Taste of the Nation is a taste of now

The men in the white coats came to take me away Wednesday night. About time, right?

It was my annual stint judging Taste of the Nation, the annual hunger-relief fundraiser at the Wells Fargo atrium. For most attendees, it's a real eat-drink-and-tarry event. For me, it's a annual spin around the room with chefs in white coats. I'm always placed on a judging team with a couple of chefs, which is always enlightening, and the chefs who are representing their restaurants are competing to top each other. Also enlightening.

I almost always pick up a trend or notice something new. That's the first place I had seared pork belly, long before it became a fine-food cliche. Another year, chef-instructor Joe Bonaparte led students at the Art Institute table to produce pig head. Not a crowd-pleaser, maybe, but impressive.

This year? One of the winning dishes was The Gallery At Ballantyne's chicken pate (it's in the bottom picture): Softly cooked balls of Baucom's Best chicken rolled in pecans and local honey and served in a little pool of sauce made from Junior Johnson's cherry moonshine. Clever, but also wonderfully delicious. Another winner was the ceviche sushi from Enso, which also had an eye-catching display involving an ice table with their logo.

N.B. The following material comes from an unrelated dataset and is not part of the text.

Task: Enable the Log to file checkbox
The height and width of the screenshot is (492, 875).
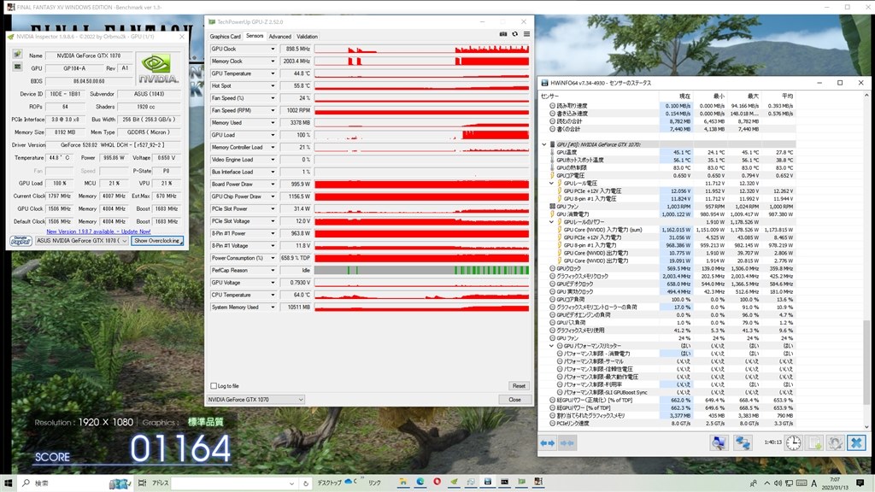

Other great dishes: Gene Briggs at Blue did a beautifully cooked short-rib tagine with ginger chickpea puree and Marcona almonds, and Mimosa served a hollowed-out hush puppy filled with a spicy seafood sauce. The picture at the top is coconut shrimp ceviche from Vida Cantina, which also had subtly spiced pork carnitas served on corn tortillas from a local tortilleria. Nice touch.

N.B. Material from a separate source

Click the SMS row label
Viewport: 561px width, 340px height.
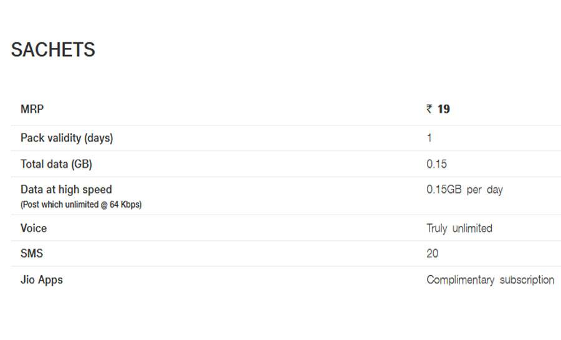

But here's what grabbed my attention. I was judging with AI instructor Mark Martin and CPCC instructor Pamela Robertson. At one table, I struggled to scribble down the dish name, which was one of those typical chef mouthfuls: Braised something something with a fennel puree something and a rhubarb something else. I whined to Martin, "why can't chefs name a dish without including everything down to the detergent they used in the dishwasher?" He laughed and agreed. Robertson chimed in thoughtfully, "That's changing though. Simpler is the way to go."

A few tables later, we encountered the perfect example. At Ember Grille's table, they were using eye-catching, two-sided bowls to serve a poached local farm egg topped with a crisp sheet of pancetta sliced as thin as paper, a Parmesan truffle vinaigrette and a finger-long strip of brioche.

Gutsy move: Cooking perfectly poached eggs for hundreds of people at a folding table takes courage -- and a water circulator. Basically, it was a sous vide egg, brought up to a precise temperature so each one was perfect. When we tasted it, using spoons to break the pancetta so it fell into the egg, we were all silent for a minute, just admiring. It was simple, it was elegant, it let the egg and the hint of bacon shine. The softness of the egg and the crispness of the circle of pancetta brought texture.

Nicely done, chefs. When you keep it simple, food shines.